Seattle embraces the telecommute to cut traffic
SEATTLE — Five years ago, as tunnel-boring Bertha was about to arrive in Seattle, local transportation officials huddled together to talk about what they could do to ease the traffic disruptions that would inevitably come during the tunnel’s construction.
One of the ideas they came up with: Make it easier for workers to work without going to work. Each person working from home is one less person driving through downtown or taking up space on a crowded bus.
For the last five years, King County Metro has run what it calls WorkSmart, a free consulting service to help businesses set up telecommuting programs for their employees.
“Even though we’re primarily a transit agency, telework is just another way we can support people in getting the work that they need to get done,” said Sunny Knott, Metro’s program manager for WorkSmart. “It supports our interest in mitigating congestion and encouraging people to get to work in ways other than driving alone.”
There is room for improvement. Telecommuting accounted for just more than 3 percent of morning commutes to downtown Seattle in 2016, according to a survey of businesses from nonprofit Commute Seattle. Nearly 10 times as many people drove to work alone.
Telework is obviously useless for some. Woe to the construction worker who tries to telework. And a teleworking cook won’t have a job for long.
But as Seattle increasingly becomes a technology hub, with jobs that are less site-specific, telework provides benefits to businesses, workers and the city at large.
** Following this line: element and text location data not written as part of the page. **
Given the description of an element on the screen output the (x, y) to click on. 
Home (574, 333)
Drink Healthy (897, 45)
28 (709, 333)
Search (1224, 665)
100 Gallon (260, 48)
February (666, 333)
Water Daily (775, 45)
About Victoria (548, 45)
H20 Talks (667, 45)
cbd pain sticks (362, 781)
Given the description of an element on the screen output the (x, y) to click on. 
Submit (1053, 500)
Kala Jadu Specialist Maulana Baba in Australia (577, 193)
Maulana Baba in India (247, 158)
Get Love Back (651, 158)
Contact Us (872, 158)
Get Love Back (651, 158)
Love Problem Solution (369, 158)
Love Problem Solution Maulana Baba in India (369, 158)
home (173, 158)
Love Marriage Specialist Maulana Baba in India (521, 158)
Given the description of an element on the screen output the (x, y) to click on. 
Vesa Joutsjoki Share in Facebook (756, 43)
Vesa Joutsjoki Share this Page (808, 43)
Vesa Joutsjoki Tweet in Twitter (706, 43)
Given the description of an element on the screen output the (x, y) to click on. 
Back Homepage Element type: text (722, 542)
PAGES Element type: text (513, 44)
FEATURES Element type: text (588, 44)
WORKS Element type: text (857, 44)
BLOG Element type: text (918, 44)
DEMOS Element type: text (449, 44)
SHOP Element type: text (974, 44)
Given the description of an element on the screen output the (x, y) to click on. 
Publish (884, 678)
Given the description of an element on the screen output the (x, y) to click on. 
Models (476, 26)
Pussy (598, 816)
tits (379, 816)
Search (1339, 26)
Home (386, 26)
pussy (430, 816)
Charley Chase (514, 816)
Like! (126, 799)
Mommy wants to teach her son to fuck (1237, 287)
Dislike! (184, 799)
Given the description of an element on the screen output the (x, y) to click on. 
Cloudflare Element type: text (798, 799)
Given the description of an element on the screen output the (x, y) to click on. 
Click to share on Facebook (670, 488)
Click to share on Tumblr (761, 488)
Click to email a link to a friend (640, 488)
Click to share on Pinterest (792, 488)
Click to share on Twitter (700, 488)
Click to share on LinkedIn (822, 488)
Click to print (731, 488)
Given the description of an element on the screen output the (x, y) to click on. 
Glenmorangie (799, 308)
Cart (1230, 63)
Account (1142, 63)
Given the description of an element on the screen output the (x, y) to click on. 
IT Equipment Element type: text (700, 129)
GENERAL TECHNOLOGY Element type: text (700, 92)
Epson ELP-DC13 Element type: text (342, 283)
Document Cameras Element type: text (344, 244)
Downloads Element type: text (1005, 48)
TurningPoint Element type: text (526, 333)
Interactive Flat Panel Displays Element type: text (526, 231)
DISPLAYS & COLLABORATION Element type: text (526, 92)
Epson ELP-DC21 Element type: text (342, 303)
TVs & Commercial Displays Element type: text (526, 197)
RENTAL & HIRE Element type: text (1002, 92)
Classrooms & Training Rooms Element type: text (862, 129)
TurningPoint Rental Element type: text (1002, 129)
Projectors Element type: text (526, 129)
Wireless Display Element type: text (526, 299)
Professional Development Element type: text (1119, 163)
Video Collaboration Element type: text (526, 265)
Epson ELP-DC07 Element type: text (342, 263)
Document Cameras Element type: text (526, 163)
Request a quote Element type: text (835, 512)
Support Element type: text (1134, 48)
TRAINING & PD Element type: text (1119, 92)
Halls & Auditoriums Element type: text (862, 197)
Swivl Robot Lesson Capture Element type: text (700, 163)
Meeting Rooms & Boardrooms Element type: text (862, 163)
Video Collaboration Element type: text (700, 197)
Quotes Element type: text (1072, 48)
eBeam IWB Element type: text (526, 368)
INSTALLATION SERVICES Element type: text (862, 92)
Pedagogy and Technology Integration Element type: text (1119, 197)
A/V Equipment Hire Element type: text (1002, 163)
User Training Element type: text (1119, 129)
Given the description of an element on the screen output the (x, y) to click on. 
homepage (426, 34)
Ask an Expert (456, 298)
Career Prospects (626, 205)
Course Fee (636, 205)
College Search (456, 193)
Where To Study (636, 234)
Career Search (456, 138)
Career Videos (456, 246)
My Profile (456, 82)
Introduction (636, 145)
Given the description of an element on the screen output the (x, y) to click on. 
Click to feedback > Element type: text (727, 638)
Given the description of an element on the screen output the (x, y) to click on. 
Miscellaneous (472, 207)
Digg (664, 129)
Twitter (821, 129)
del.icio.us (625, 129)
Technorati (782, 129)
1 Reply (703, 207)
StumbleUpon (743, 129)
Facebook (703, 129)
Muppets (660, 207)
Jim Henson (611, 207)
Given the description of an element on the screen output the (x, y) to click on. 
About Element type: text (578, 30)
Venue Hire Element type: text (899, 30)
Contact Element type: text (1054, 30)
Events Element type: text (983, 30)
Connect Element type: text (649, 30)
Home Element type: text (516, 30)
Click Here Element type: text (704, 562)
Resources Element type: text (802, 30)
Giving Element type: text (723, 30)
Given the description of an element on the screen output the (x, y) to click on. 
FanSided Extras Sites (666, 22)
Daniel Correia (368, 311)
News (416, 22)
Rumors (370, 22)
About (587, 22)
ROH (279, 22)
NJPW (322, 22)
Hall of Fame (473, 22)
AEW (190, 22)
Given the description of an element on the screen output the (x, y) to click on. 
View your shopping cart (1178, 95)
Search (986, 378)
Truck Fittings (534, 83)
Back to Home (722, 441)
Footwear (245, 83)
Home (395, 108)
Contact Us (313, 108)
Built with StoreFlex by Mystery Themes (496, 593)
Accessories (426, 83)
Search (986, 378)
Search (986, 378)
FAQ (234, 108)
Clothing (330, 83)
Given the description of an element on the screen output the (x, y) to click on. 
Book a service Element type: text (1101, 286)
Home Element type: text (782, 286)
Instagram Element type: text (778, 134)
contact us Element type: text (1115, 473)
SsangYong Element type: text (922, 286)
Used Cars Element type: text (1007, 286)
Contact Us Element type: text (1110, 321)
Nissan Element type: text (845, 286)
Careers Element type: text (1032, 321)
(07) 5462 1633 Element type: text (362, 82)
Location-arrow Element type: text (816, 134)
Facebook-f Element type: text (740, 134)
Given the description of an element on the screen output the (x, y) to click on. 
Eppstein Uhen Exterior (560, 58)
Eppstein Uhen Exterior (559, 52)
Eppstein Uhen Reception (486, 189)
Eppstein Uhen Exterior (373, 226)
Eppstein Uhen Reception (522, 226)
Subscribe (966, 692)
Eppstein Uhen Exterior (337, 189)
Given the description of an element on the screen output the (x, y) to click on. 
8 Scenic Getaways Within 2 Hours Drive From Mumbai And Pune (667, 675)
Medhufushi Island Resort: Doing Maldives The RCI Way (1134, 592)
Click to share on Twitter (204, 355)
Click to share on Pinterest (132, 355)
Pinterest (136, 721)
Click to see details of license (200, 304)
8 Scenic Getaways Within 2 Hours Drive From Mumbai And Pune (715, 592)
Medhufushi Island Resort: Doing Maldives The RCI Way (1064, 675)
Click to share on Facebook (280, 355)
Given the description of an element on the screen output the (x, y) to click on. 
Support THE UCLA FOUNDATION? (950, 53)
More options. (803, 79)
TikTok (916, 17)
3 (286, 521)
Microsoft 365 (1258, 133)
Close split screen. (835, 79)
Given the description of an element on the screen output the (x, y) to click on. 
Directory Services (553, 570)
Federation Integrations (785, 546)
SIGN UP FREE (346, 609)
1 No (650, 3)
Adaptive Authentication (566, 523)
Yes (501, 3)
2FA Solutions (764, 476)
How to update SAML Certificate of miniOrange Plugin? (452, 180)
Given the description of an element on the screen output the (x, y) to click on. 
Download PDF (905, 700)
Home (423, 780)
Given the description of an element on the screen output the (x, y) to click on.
“It’s nice to have the flexibility of working in between appointments,” said Chyann Jackson, who works in human resources for Delta Dental of Washington. “And not to have to focus on how I’m going to get home then grab my car to go to the doctor.”
Now, as downtown Seattle prepares to enter its so-called “period of maximum constraint,” with construction projects from modest to mega about to bring traffic to a near standstill, telecommuting is gaining traction among policymakers as a way to help keep commerce — if not necessarily traffic — moving.
Already, King County Metro’s program has helped about 100 businesses set up telecommuting programs during the past five years.
In Olympia, a new proposal in the Legislature would offer businesses tax credits for boosting their telecommuting numbers.
In Seattle, Mayor Jenny Durkan spoke both during her campaign and after taking office about working with businesses to increase telecommuting — and of doing similar things with the city’s own workforce.
And nationwide, a little-noticed Obama-era law encouraging telecommuting in the federal workforce has led to significant increases in government employees who don’t drive to the office every day.
During her campaign last fall, Durkan said she would talk with employers, Amazon in particular, about ways to keep people from commuting downtown during the next few years as a variety of construction projects are going to make it all but impassable.
“You take 20 percent of your workforce and they work from home on Mondays and 20 percent stay home on Tuesdays,” Durkan said last fall. “And I want to do that with the city. I want to say, how do we start having more four-10s or more flex time or work from homes; more Skype meetings to literally have people not get in the cars at all and also relieve some pressure on transit?”
Since taking office, Durkan said she’s talked with “some of our top companies” about the issue but did not respond when asked which ones.
“In the upcoming months I will continue this conversation,” Durkan said. “This isn’t new technology — companies and cities around our country have been doing this for decades. We need to do more than catch up; we should lead the way by defining new and creative ways for people to work.”
A state bill would offer employers a tax credit to offset money spent setting up a telework program.